Erosion investigations in GLADIS
In fusion reactors tungsten will presumably be employed as protective material for plasma-facing components. Specifically, the divertor components are exposed to the strong impact of plasma particles – hydrogen and in a power plant also the fusion product helium – and correspondingly to a high thermal load. Such loads of heat and particles can be generated in IPP’s facility GLADIS (Garching Large Divertor Sample Test Facility).
Tungsten components can be exposed to particle and heat fluxes of up to 40 megawatts per square metre. Admixture of a few per cent helium to the hydrogen already causes the formation of complex structures on the surfaces of the components, which can influence their wear behaviour and therefore their lifetime. The investigations comprise specifically the near-surface morphology, the erosion behaviour, and the amount of hydrogen and helium atoms retained in the material.
Various tungsten materials and alloys are being investigated with GLADIS. This also involves parts produced by powder injection moulding, which is a research topic at KIT in Karlsruhe.

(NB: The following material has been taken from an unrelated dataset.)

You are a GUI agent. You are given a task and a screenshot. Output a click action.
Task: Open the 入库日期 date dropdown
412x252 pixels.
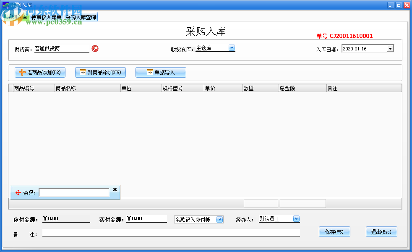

The inventory of hydrogen retained in the material after loading can be determined in IPP’s tandem accelerator laboratory. Since the temperature-dependent outgassing of hydrogen can be well described by computer models developed at IPP, the experimental results can be integrated into predictions of the hydrogen isotope balance of future power plants. One of the objectives is modelling of structural changes and erosion to obtain a better estimate of divertor component lifetimes.